That seems to be the consensus among readers of our new piece on trafficking in the U.S. The most up-voted comment:
Over the course of his tenure, [Detective Bill Woolf with the Northern Virginia Human Trafficking Task Force has] interviewed over 300 victims. In many cases, those who have been exploited believe that they are offenders, Woolf told me. “They fear law enforcement…because they’re technically committing a crime and that is prostitution,” he said.
Which is one reason why prostitution should not be a crime, and laws against prostitution play into the hands of the traffickers. Just as with drug laws, and prohibition laws about alcohol, all laws forbidding consensual sex for pay should be struck down. The prostitute needs to be able to get help from the police, and should not be subject to criminal penalties.
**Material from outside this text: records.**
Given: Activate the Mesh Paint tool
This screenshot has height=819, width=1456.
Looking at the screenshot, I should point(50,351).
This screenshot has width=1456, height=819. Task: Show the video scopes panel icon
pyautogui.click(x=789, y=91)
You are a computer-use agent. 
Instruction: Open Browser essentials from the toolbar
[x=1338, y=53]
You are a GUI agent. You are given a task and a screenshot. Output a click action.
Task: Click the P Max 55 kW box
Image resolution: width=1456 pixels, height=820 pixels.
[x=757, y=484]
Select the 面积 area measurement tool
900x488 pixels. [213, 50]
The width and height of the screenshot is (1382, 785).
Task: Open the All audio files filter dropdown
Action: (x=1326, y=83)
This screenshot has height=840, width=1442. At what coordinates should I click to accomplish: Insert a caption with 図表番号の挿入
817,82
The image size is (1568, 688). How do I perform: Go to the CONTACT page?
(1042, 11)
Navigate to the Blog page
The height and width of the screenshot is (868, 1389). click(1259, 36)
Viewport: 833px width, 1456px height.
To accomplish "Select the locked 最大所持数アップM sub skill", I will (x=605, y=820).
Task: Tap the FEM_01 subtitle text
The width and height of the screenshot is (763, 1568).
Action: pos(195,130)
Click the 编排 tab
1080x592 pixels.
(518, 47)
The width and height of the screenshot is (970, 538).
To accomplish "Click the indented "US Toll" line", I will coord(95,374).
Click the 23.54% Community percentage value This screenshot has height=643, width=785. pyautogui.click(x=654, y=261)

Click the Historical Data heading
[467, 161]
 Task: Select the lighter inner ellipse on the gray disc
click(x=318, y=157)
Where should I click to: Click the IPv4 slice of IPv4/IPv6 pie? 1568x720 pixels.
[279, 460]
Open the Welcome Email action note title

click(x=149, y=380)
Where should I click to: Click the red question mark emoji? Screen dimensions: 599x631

Another reader emails a long piece published in The Washington Post by Maggie McNeill, a former call girl and blogger: “This essay seems like a good place to start a discussion on fuzzy and conflated definitions, as well as shoddy research and misrepresented findings, found in alarmist articles about commercial sex work and sex trafficking.” Here’s McNeill:
Sex-work prohibitionists have long seen trafficking and sex slavery as a useful Trojan horse. In its 2010 “national action plan,” for example, the activist group Demand Abolition writes,“Framing the Campaign’s key target as sexual slavery might garner more support and less resistance, while framing the Campaign as combating prostitution may be less likely to mobilize similar levels of support and to stimulate stronger opposition.” But as sex worker rights organizations have repeatedly pointed out (as have organizations like UNAIDS, Human Rights Watch, and Amnesty International), those who are truly interested in decreasing exploitation in the sex industry would be better off supporting decriminalization of prostitution.